Libro bello e significativo, anche se forse non scritto sempre a livelli eccelsi, che narra senza retorica nè buonismo l’India vista dal basso profondo degli slums e della casta dei servitori, un’India iniqua e classista in cui l’unica possibilità di riscatto arriva attraverso la violenza.
Amo molto la letteratura indiana contemporanea e le narrazioni dell’India moderna, che spesso sono affidate a una generazione di giovani cresciuti all’estero, ed educati in lingua inglese, come Aravind Adiga, giornalista e scrittore laureato alla Columbia, che con questo suo romanzo di esordio vinse il Man Booker Prize nel 2008, oggi anche film Netflix, nomination agli Oscars 2021 per la miglior sceneggiatura non originale.
La tigre bianca è la storia di Balram, nato nelle Tenebre – cioè l’India più cupa e schifosa, l’India dei villaggi di fango, della miseria più orrenda – e diventato un grande imprenditore, uno dei migliori «con i piedi in due staffe», «onesto e corrotto, cinico e devoto, scaltro e sincero», poco credente ma sempre pronto a «baciare i culi» dei 36 milioni di divinità contemplate, più quello del dio dei musulmani e quelli dei «tre dei cristiani». Balram ci racconta la sua storia, e al contempo ci spiega quali sono i segreti dello straordinario sviluppo del sub continente indiano: va avanti chi ha capito le regole del gioco della Nuova India. La corruzione innanzitutto, e poi il fatto che «ai vecchi tempi in India c’erano mille caste e mille destini. Adesso ci sono solo due caste: Uomini con Grandi Pance e Uomini con Piccole Pance». E anche un’altra cosa: il problema della servitù e dell’onestà, ovvero il fatto che «gli indiani sono il popolo più onesto del mondo», imprigionati in una Stia per polli, sempre pronti a servire i padroni, a beccare nella merda: «in questo paese una manciata di uomini ha addestrato il restante 99,9 per cento a vivere in un perenne stato servile; uno stato servile radicato al punto che se dai a un uomo la chiave della sua emancipazione lui te la scaglia addosso con un insulto». Perché gli indiani poveri obbediscono? «Per non vedere la propria famiglia distrutta – perseguitata, massacrata di botte, bruciata viva dai padroni». Balram con la sua visione diretta e sarcastica si ribellerà, con sangue e violenza, come ogni rivoluzione della storia ci insegna, a un destino in cui quelli della sua casta non hanno scampo, costretti fin dal momento della nascita ad avere un posto ben preciso in fondo alla piramide sociale, ad avere un padrone, ad avere una famiglia che li opprime.

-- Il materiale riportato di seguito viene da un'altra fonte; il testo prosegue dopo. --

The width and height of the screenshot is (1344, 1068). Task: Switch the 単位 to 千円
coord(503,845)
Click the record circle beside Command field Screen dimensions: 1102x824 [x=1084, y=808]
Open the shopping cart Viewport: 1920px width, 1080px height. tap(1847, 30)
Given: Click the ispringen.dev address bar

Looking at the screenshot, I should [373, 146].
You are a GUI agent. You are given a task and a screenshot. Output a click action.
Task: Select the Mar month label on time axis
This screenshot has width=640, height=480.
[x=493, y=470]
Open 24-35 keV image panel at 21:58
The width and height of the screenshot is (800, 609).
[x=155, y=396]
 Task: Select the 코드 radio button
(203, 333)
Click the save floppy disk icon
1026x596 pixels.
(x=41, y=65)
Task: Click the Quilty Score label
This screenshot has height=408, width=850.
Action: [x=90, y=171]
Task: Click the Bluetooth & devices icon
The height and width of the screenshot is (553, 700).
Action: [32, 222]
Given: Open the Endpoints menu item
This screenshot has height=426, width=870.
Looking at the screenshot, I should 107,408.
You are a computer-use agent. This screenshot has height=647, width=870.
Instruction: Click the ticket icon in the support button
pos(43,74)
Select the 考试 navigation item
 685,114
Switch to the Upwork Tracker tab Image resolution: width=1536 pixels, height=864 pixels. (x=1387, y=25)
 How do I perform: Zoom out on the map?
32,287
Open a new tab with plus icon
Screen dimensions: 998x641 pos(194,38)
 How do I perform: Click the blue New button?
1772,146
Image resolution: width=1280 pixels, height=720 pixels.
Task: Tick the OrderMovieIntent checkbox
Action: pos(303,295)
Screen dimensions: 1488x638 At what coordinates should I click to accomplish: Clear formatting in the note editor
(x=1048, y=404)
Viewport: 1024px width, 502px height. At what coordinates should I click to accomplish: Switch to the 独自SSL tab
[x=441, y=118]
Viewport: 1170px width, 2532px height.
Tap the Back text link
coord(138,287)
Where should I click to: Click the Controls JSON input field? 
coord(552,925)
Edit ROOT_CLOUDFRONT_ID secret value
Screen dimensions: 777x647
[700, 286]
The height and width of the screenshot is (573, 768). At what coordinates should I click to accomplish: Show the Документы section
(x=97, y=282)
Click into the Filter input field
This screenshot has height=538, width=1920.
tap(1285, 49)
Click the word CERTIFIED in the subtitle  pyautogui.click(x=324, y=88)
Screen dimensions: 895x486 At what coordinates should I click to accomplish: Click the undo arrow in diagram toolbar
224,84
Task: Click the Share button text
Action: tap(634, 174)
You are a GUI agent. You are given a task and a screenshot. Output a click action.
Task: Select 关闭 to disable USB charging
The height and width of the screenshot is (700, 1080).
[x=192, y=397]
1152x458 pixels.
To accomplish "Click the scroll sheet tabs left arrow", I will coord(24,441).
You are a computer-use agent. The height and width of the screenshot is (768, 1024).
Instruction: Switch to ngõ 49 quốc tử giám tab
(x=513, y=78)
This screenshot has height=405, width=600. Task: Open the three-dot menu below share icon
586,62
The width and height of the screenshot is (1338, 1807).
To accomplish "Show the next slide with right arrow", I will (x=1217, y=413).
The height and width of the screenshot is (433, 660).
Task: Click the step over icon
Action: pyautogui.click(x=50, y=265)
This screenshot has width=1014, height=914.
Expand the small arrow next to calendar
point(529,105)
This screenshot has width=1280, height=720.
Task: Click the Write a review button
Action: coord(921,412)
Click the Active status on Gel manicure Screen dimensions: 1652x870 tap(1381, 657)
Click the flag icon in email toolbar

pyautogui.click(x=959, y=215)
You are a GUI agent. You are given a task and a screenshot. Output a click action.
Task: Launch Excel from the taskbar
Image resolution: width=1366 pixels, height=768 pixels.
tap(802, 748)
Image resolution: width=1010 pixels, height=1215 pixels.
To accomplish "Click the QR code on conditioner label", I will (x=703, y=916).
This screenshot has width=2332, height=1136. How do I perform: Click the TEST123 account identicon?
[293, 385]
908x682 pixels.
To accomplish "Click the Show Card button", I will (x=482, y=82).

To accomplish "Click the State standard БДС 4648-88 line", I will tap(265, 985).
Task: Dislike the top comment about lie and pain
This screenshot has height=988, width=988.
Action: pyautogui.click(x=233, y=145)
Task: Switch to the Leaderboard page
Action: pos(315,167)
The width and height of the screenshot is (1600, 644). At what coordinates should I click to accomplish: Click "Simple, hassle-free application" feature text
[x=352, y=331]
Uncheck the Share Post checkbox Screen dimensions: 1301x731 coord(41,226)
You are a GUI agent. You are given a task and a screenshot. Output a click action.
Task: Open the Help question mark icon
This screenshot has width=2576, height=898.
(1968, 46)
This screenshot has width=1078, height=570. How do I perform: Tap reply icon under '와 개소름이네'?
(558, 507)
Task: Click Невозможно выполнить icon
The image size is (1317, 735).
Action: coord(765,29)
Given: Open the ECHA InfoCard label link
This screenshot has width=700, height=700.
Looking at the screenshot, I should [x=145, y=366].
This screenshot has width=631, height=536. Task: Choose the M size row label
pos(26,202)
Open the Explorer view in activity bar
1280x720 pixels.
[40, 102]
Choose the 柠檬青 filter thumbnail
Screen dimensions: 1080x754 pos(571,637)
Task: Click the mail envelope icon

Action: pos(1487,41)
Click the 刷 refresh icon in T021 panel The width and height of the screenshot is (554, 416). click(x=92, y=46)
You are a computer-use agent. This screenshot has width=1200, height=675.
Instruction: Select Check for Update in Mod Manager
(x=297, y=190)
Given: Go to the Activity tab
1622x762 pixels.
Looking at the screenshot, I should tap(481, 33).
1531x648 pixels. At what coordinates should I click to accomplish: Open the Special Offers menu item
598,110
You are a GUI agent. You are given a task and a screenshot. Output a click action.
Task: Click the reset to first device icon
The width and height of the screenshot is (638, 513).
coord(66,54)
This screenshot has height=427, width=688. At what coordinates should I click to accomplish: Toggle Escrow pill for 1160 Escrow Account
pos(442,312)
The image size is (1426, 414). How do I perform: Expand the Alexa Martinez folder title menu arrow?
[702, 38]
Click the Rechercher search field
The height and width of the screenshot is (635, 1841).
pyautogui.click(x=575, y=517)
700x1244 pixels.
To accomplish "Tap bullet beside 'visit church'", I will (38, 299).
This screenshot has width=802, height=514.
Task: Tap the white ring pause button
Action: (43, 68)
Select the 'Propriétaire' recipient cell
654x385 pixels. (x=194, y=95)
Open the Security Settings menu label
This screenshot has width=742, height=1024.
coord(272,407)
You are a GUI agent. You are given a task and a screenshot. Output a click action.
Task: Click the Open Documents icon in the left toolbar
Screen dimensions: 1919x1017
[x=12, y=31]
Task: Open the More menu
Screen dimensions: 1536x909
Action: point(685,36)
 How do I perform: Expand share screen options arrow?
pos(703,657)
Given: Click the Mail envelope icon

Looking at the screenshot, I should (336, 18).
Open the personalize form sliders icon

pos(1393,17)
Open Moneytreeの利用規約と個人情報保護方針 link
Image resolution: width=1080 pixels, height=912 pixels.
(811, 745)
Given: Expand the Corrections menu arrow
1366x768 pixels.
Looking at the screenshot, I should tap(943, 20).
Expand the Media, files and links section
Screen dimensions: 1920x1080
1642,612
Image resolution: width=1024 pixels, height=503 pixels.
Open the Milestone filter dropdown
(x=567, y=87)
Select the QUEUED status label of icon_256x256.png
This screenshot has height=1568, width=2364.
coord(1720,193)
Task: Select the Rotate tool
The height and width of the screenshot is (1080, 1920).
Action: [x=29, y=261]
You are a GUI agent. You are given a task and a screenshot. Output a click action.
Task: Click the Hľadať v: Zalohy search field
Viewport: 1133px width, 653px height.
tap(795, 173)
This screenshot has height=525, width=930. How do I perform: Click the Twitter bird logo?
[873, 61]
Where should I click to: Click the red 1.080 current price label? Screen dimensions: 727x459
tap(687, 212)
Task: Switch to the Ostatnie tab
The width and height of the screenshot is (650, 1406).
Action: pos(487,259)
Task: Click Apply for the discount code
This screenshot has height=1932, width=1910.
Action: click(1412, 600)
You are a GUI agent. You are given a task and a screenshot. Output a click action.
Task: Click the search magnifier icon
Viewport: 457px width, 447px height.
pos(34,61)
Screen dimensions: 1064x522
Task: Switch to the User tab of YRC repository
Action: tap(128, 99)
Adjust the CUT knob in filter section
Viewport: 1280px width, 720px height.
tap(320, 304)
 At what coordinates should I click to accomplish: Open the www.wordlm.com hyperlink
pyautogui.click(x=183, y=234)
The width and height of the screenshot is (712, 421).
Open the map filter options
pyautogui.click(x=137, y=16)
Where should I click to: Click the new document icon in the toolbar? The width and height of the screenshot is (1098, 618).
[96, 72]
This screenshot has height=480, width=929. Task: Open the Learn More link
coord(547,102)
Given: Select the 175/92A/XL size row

Aravind Adiga ci accompagna mettendo da parte, con una scrittura serrata, i ritmi antichi e i profumi esotici cari a tanta letteratura angloindiana e sceglie una narrazione lucida e diretta, senza mediazioni, con interessanti approfondimenti sulla società indiana, sul contesto economico globale, sull’imprenditoria e l’outsourcing attuato dalle multinazionali.
Il cinismo che percorre tutta la storia di Balram può essere riassunto nella frecciata indiretta a The Millionaire di Danny Boyle, che il protagonista cita sostenendo che in India non ci sia nessuna scappatoia come un gioco a premi per sfuggire dalla povertà ma soltanto scegliendo di uscire dalla “stia per polli”, e cioè ribellandosi al padrone, costi quel che costi.
Davvero davvero consigliato.
Lorenza Inquisition
Seduto alla sua scrivania, l’imprenditore autodidatta Balram Halwai, detto la Tigre Bianca, scrive sette lucide e impietose lettere al primo ministro cinese che si appresta a visitare l’India. Gli racconta delle proprie origini e della propria storia: la storia di un ragazzo di una delle caste più basse che da un fangoso villaggio all’interno del paese (dove “ogni buona notizia si tramuta in una cattiva notizia, e in fretta”) arriva a New Delhi, dove mall luccicanti, sontuosi palazzi e auto tirate a lucido da magri autisti in ciabatte si accostano a bordelli di lusso con bionde prostitute dell’Europa dell’est. Qui, nel nuovissimo quartiere di Gurgaon, Balram Halwai assiste alla progressiva e inarrestabile corruzione del suo padrone, ne assimila la mentalità e intuisce che il modo per fuggire dalla gabbia della miseria esiste: commettere un omicidio, rubare e mettersi in proprio.